Бадья гудела все звонче и звонче, и когда, сорвавшись со стенок и с ходу пробив пробку в горловине, вывалился последний бетон, бадья облегченно вздохнула.
— Вира! — крикнула бригадир, отбрасывая кувалду. — Ух, рук моих нет!.. Чтоб они передохли все на заводе за такой бетон!.. Антон, сбегай-ка, сынок, скажи этой ведьме Белке, чтоб пожиже давали!
Над камерами, как торпеды, проплывали сваи.
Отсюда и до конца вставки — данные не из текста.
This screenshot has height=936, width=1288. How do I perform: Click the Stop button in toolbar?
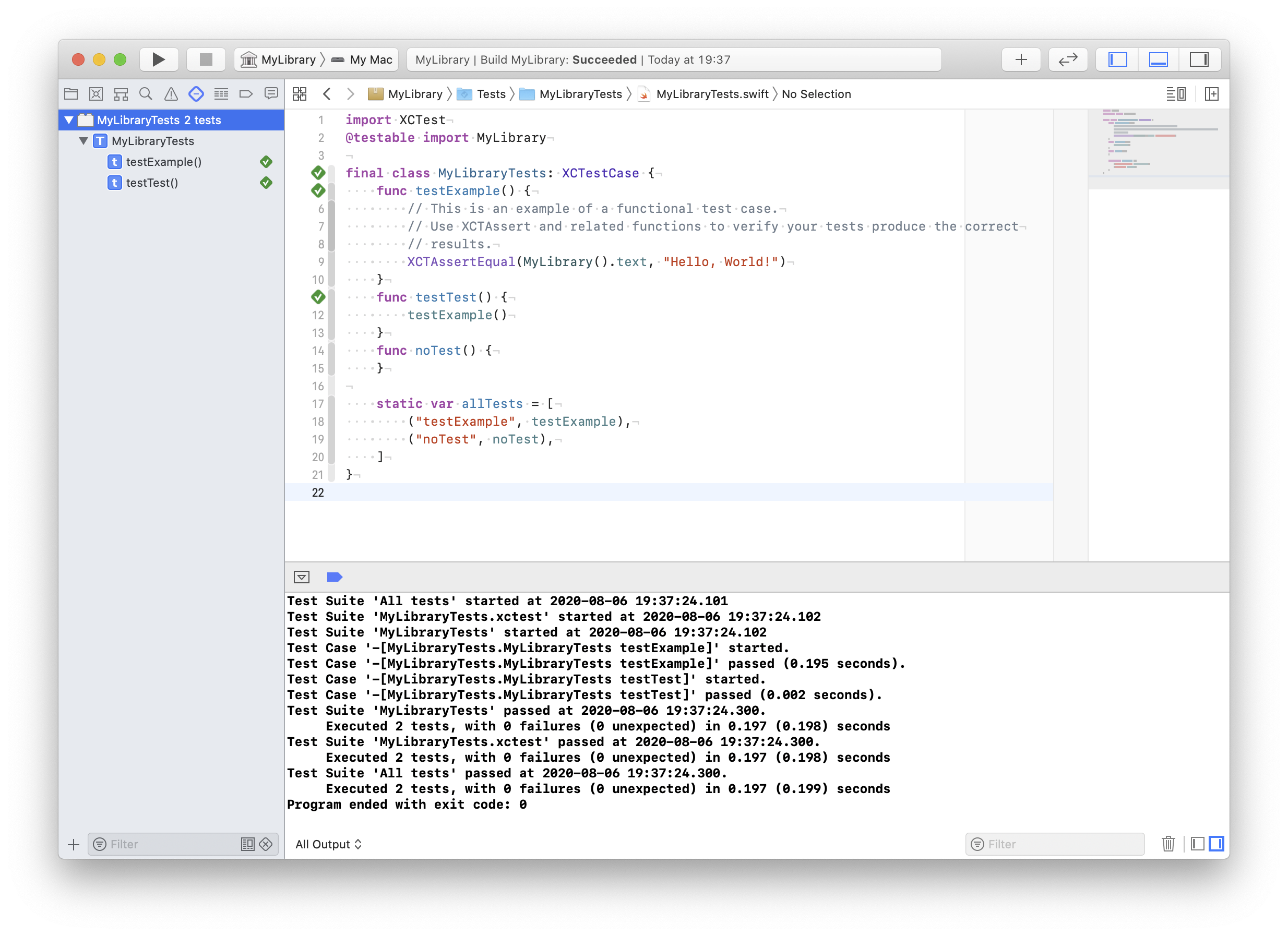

Легкий пар, пронизанный огнями прожекторов, создавал картину морской глубины. Иван, подняв голову, взглядом провожал свои изделия — это была его привычка, иногда он даже ладонь козырьком ко лбу приставлял, словно вослед журавлям смотрел.
Антон со всех ног пустился на завод.
— Ваша Поллитровна сама не знает, чего ей надо! — отрезала высокая черноволосая Белла. — Да идите вы к черту! — она отбила чьи-то руки — шоферы после каждого рейса считали своим долгом обнять Беллу, прежде чем сесть на лавку и закурить. Табличку «Курить воспрещается» не было видно за дымом. — Ну ладно, будет вам пожиже… Иди скажи Червонцу, чтобы подъезжал.